HARARE - As the Zimbabwean economy stubbornly continues on its free-fall, and both poverty and unemployment rates reach catastrophic levels, MDC youths say they will dethrone President Robert Mugabe this year.
Youth leader for the Morgan Tsvangirai-led MDC, Happymore Chidziva, also told the Daily News yesterday that 2017 was “a year of civil disobedience” during which their determination to oust Mugabe from power would bear fruits.
He also vowed to lead party youths into the rural areas from next month onwards, where the ruling Zanu PF holds sway — to mobilise villagers to oppose Mugabe, and to get them to register to vote in the eagerly-anticipated 2018 national elections, “should our struggle against the nonagenarian drag until then”.
“We have declared 2017 the year of people’s power and we shall continue to engage this brutal government peacefully, because peaceful resistance is the only meaningful means of confrontation in the face of a vicious and vindictive dictatorship of Mugabe’s nature,” Chidziva said.
Nicknamed ‘‘Bvondo’’ because of his robust approach to politics, Chidziva also said MDC youths had resolved to face the consequences of their actions against the government.
“We are in the period of civil defiance and we shall be in the rural areas mobilising people to remove the regime through all peaceful means necessary.
“We are not afraid of the consequences because there is nothing to fear, for we stand to lose nothing.
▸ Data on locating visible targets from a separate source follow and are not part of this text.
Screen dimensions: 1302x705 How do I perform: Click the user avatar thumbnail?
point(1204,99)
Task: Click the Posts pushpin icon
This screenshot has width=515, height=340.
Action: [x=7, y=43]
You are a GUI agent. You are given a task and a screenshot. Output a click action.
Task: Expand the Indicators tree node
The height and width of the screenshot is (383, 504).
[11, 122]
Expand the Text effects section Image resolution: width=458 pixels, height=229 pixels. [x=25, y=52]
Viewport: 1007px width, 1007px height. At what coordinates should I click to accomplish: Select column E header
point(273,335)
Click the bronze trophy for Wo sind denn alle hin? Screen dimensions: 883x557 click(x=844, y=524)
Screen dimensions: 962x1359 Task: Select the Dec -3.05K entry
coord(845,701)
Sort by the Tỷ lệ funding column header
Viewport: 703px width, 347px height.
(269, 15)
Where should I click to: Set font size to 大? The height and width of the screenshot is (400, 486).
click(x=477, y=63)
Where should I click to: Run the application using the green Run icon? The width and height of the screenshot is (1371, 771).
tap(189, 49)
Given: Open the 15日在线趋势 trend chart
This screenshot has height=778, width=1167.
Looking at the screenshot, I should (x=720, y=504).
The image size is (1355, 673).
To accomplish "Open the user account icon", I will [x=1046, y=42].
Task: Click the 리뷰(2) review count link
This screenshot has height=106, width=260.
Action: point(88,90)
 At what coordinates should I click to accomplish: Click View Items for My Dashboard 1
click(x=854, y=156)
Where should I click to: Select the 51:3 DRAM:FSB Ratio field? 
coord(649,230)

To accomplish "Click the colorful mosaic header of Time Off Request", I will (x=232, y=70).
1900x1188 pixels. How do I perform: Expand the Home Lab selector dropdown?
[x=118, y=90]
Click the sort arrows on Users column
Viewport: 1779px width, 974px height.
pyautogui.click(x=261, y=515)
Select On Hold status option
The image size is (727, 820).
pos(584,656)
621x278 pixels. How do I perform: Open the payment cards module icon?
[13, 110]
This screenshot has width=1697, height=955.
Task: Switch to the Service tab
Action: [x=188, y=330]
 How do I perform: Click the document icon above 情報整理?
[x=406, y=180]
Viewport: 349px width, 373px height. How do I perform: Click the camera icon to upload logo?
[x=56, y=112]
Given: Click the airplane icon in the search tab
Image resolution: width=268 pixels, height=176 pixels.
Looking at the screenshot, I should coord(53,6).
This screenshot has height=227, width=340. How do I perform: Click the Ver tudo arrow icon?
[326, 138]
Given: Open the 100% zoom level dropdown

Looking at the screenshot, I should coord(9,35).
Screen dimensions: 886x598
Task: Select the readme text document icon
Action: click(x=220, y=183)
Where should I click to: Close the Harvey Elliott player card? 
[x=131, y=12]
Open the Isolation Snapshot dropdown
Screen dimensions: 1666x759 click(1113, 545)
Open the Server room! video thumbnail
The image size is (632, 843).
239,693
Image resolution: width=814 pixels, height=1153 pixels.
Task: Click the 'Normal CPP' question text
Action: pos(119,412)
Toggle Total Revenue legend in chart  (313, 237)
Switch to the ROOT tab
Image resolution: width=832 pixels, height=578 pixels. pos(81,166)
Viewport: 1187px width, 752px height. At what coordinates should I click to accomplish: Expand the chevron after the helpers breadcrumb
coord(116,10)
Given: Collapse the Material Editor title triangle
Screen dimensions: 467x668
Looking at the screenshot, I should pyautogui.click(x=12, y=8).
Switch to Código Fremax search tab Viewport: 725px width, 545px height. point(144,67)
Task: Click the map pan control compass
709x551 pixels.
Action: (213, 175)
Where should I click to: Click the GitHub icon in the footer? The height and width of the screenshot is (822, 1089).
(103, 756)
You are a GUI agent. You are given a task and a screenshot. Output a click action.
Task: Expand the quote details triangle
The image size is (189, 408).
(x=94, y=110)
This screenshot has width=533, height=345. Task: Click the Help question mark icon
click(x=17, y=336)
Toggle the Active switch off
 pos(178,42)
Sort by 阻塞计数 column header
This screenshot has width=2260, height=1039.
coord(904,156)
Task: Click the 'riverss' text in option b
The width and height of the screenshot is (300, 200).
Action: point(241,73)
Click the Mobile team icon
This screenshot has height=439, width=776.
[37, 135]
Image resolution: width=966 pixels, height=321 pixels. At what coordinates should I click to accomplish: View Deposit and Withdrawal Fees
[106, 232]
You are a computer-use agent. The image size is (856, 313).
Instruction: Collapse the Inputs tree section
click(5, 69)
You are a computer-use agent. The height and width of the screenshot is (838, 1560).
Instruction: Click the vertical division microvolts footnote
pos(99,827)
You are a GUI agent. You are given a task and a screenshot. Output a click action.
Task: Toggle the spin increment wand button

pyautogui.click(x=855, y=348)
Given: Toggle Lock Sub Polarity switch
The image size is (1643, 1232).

I can liken our situation to the three biblical lepers who realised that either way they were doomed, and so the only logical action open to them was to go into the city.
“Guess what the result was . . . the city was liberated. We shall do likewise. We are ready to lose our lives for the people’s freedom,” Chidziva declared boldly.
Mugabe and Zanu PF have over the past 36 years been accused of unleashing a reign of terror in the country, particularly the rural areas, to remain in power.
The planned defiance by the MDC youths comes as a wave of anti-government protests staggered the government for most of last year, including when angry women marched against grinding poverty and hunger in the country.
Protests also erupted in Beitbridge as traders showed their unhappiness with the government’s recent decision to ban the importation of basic goods.
In addition, social media has also increasingly become an important organising platform for Zimbabweans agitating for change in the country.
A social media movement dubbed #ThisFlag, which was led by activist clergyman, Pastor Evan Mawarire, has been described as one of the biggest civic movements in the country’s history.